Our results revealed a causal role for RIP1 kinase in arachidonic acid-, cystine deprivation-, and BSO-induced oxidative damage to preOLs. In all three cell death paradigms, 12-LOX activation is essential. Blocking either 12-LOX or RIP1 kinase confers significant protection. For oxidative cell death that is not dependent on 12-LOX, such as that induced by H2O2, Nec-1 is ineffective. Furthermore, our preliminary data suggest that Nec-1 has no effect on kainate-triggered excitotoxicity to preOLs, which is 12-LOX independent (Li unpublished data). The functional relationship between 12-LOX and RIP1 kinase activation is currently unknown and requires further investigation. Our identification of an essential role for RIP1 kinase in arachidonic acid-induced oxidative damage to primary preOLs has important implications for conditions like hypoxic-ischemic injury where increased arachidonic acid and oxidative stress are key pathogenic events.
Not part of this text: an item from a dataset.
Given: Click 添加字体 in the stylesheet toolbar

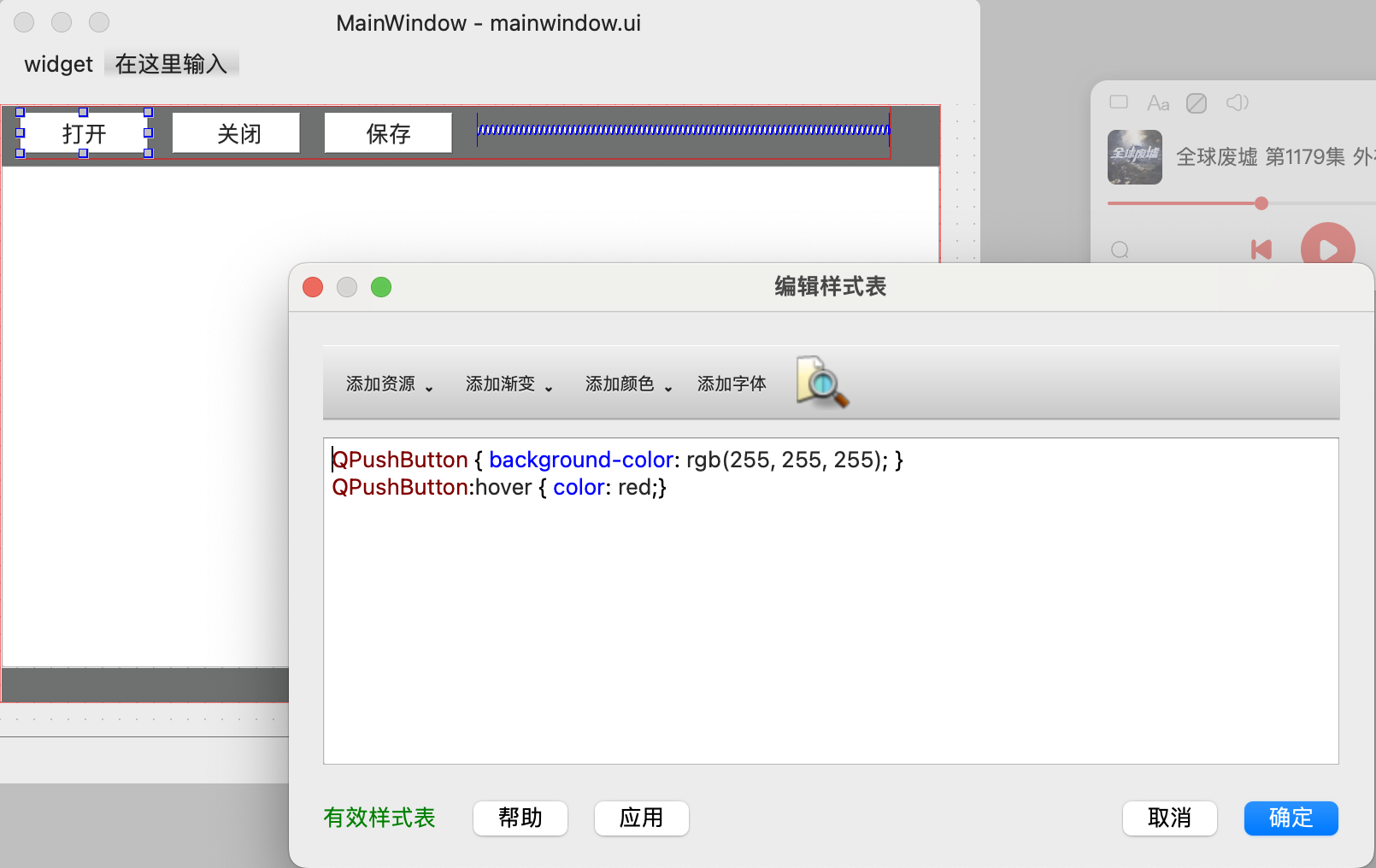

Necro-statins have been shown to reduce tissue damage in transient ischemic brain injury in mice [23
], traumatic brain injury in mice [48
], myo-cardial ischemia-reperfusion injury [49
], and retinal ischemia/reperfusion injury [50
]. It is of note that blockade of 12/15-LOX or 12/15-LOX deficiency also protects mice against transient focal ischemia in a mouse model of stroke [21
]. Given our current findings and the known intrinsic vulnerability of preOLs to oxidative stress, blocking RIP1 kinase activity with necrostatins may offer beneficial effects in white matter injury. Therefore, it would be interesting to test whether RIP1-dependent programmed necrosis pathway contributes to hypoxic/ischemic white matter injury and other pathological conditions such as multiple sclerosis and spinal cord injury.